### [WHAT THE TASK REQUIRES]
Copy out each line of the data that includes the string "button".

### [DATA TO USE]
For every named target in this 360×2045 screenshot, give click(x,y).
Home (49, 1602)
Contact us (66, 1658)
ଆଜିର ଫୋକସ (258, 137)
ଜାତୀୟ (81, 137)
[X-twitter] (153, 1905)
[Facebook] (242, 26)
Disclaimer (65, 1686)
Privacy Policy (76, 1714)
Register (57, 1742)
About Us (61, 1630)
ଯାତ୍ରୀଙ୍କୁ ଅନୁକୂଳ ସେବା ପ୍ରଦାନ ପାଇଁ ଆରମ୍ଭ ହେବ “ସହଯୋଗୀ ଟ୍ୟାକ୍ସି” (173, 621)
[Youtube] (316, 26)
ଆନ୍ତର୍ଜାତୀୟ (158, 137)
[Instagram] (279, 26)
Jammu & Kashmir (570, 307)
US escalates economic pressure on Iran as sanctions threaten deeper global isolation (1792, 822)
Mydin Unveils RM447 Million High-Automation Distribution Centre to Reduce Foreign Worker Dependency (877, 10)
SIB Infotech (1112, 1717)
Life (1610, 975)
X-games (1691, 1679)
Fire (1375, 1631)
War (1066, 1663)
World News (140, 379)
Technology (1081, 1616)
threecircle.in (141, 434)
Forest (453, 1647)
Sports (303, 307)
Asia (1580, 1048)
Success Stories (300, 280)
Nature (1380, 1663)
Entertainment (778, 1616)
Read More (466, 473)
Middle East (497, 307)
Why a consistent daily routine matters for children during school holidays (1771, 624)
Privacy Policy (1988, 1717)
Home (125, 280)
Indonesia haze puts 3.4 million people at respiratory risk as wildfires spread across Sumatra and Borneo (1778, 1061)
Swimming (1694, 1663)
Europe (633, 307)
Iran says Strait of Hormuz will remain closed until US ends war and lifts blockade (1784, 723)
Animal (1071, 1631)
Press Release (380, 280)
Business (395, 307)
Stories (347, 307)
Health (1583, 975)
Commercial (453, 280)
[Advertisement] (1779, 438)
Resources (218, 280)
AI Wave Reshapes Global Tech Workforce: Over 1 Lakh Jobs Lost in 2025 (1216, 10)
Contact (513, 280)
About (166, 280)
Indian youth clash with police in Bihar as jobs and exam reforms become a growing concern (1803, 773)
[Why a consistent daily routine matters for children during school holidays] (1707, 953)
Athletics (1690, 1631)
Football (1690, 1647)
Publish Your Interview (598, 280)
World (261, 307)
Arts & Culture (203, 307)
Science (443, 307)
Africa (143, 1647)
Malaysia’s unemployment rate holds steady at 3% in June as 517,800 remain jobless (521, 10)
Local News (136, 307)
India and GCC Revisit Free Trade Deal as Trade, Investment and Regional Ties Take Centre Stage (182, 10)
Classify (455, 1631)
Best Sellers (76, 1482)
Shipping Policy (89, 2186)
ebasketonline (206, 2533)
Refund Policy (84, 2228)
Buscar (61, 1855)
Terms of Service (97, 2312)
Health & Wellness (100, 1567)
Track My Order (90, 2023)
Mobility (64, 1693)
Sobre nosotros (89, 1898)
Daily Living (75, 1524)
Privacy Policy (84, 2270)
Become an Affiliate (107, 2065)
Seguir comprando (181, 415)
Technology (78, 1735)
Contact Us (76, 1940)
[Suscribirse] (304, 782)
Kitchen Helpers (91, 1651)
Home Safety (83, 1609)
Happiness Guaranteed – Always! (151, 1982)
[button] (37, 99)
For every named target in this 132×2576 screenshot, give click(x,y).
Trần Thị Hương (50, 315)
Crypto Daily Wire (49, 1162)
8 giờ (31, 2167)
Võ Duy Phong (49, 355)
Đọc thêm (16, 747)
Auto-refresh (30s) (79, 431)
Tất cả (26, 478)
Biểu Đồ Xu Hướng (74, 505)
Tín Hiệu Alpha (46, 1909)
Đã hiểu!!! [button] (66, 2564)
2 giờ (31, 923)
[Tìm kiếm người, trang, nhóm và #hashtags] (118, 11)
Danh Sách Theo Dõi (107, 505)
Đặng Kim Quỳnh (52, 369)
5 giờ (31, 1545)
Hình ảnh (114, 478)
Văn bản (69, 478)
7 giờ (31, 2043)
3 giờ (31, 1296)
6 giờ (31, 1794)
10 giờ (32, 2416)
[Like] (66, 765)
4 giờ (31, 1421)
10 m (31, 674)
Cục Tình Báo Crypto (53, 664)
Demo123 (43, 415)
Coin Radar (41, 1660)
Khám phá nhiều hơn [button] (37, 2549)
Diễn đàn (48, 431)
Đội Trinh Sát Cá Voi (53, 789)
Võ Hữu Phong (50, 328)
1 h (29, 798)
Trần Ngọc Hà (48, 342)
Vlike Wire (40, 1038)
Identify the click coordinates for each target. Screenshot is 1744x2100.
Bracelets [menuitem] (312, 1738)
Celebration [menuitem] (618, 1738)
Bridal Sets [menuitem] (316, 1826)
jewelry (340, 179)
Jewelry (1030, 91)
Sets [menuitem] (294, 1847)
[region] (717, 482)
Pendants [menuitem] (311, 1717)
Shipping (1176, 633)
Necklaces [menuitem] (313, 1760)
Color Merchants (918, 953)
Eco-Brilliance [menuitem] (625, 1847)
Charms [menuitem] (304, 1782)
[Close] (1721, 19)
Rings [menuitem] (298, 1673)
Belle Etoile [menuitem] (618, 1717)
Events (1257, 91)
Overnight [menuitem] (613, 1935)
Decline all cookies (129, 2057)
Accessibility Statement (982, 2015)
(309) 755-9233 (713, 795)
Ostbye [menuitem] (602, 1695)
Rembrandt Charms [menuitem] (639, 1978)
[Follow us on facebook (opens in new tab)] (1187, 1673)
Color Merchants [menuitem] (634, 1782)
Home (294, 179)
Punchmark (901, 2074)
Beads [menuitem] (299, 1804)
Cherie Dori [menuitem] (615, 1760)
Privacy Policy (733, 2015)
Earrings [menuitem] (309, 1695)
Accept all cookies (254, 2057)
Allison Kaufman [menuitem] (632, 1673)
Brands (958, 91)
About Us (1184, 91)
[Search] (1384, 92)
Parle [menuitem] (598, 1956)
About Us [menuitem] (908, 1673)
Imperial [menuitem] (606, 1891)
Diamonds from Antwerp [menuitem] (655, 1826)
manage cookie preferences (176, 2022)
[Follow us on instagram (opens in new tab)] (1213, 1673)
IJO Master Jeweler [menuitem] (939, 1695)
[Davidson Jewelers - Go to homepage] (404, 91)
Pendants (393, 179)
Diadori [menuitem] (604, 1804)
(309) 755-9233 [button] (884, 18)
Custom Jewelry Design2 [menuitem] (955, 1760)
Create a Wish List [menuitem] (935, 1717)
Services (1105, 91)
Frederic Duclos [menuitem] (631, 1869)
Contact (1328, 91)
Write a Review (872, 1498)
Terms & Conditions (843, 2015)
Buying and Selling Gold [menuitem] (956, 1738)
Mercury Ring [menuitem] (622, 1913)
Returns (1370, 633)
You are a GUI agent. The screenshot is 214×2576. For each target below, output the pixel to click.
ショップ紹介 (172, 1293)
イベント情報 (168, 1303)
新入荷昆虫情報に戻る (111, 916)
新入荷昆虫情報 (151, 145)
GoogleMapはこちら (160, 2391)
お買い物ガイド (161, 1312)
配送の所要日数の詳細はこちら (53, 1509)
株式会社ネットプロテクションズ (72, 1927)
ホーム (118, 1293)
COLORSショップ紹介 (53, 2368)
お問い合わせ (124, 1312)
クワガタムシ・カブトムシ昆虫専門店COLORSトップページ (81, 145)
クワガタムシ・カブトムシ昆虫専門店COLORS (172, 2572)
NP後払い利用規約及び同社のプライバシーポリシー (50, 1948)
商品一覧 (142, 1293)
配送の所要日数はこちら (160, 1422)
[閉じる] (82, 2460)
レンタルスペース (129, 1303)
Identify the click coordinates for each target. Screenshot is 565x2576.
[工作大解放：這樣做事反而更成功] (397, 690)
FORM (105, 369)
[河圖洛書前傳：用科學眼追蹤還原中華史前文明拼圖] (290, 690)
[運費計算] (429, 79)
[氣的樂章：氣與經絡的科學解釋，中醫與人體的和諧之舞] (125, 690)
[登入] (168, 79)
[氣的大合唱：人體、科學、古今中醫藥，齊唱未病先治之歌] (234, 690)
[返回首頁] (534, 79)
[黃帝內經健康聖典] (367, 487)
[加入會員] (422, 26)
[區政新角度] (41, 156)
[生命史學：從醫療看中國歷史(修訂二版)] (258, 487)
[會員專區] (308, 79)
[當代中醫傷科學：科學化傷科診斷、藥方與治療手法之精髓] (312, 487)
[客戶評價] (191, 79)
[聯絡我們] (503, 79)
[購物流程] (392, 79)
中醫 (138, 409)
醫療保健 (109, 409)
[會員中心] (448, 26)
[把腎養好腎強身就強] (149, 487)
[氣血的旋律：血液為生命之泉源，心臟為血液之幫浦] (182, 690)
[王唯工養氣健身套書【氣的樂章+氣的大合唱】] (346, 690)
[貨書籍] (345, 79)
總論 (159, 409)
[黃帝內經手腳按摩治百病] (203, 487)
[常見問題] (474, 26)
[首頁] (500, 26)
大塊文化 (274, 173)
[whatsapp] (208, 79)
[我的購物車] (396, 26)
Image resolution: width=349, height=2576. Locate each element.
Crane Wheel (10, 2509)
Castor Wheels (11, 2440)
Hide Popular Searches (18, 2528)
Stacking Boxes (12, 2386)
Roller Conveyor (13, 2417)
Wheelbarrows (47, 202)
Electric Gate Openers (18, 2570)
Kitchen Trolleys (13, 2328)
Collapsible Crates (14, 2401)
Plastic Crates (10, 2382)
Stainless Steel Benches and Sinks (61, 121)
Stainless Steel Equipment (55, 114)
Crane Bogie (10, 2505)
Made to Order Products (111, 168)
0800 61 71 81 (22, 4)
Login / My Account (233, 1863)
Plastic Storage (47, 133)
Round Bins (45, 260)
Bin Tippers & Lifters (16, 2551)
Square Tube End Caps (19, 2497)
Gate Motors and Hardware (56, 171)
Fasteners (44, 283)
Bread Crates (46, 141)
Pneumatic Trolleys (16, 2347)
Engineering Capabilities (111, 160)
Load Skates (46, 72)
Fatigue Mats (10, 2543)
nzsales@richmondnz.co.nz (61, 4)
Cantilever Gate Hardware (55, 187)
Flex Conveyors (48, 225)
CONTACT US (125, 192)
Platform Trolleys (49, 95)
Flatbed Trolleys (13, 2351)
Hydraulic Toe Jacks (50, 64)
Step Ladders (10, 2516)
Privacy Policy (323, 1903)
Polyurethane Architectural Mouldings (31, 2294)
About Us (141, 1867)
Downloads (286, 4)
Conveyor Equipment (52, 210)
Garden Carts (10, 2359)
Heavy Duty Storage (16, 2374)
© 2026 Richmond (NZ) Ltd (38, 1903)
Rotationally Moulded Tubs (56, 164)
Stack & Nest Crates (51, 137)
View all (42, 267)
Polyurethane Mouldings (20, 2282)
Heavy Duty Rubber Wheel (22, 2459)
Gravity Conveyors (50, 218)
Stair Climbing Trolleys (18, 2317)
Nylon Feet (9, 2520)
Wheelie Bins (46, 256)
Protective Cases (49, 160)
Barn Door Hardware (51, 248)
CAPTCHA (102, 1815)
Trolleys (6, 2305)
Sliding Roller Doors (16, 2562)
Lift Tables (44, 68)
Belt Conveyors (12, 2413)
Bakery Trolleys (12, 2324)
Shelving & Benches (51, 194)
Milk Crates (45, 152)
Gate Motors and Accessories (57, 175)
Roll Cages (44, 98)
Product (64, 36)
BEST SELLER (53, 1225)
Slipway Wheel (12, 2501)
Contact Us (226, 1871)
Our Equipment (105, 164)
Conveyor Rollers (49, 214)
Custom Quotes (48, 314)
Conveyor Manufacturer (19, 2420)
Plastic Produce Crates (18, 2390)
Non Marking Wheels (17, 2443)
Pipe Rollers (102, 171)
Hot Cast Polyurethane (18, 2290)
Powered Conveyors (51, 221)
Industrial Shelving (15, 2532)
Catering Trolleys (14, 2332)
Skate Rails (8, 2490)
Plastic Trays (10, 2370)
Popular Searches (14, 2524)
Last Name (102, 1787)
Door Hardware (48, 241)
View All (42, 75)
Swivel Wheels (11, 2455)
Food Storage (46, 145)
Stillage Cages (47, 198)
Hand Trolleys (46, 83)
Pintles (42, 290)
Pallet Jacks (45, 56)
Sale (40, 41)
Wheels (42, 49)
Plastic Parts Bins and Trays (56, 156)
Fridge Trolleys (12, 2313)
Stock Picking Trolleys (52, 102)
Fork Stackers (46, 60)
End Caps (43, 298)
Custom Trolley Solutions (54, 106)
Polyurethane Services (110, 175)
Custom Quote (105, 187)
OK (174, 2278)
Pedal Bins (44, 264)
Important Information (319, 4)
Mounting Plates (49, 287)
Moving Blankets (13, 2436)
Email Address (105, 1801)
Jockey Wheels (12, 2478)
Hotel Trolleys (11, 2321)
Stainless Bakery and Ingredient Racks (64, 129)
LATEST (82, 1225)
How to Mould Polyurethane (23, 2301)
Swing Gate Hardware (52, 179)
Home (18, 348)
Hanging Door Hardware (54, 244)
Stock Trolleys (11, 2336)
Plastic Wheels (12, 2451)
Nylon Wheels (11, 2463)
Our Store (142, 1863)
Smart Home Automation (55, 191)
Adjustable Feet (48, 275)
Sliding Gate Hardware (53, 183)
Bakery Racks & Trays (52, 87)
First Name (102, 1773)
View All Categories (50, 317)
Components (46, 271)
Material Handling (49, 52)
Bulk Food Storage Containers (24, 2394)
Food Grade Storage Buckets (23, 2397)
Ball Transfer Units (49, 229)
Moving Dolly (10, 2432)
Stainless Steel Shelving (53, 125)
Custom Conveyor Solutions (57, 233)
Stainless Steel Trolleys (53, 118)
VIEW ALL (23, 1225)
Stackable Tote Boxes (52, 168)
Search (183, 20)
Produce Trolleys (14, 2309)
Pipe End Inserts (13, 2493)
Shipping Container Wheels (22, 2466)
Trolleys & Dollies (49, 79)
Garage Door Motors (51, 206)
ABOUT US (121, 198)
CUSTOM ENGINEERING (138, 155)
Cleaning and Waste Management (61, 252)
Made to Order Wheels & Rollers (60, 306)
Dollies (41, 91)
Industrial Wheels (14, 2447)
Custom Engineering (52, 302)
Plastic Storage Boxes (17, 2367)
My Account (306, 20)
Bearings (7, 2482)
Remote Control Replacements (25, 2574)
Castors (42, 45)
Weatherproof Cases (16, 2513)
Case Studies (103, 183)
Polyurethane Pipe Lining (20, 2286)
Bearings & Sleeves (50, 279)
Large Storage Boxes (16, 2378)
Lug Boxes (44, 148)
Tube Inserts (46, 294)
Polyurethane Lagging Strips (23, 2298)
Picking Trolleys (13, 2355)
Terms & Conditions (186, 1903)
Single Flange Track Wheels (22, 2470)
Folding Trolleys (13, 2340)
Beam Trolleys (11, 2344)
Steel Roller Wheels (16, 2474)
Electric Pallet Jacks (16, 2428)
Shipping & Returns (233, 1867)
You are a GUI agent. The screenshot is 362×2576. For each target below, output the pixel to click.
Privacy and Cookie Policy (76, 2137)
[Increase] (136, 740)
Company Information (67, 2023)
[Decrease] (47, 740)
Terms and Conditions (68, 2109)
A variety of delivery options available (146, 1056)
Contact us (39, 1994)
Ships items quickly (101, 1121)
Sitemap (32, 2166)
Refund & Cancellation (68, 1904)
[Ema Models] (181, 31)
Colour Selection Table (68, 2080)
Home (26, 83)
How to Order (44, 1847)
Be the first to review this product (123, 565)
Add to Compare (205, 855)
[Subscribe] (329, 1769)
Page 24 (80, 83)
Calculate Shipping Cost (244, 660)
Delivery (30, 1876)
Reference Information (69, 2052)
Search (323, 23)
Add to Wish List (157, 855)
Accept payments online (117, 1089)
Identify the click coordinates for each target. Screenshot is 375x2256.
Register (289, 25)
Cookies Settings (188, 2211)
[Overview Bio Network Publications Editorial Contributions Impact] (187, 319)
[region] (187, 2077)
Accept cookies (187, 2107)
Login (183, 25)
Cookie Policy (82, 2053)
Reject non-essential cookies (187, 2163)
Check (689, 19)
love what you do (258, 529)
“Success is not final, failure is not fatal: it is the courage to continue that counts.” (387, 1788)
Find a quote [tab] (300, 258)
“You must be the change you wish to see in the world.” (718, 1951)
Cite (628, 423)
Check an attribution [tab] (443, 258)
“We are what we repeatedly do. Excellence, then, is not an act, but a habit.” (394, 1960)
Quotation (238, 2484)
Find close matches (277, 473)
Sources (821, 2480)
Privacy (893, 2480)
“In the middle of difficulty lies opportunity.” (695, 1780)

### [TASK OUTPUT]
[button] (37, 99)
Đã hiểu!!! [button] (66, 2564)
Khám phá nhiều hơn [button] (37, 2549)
(309) 755-9233 [button] (884, 18)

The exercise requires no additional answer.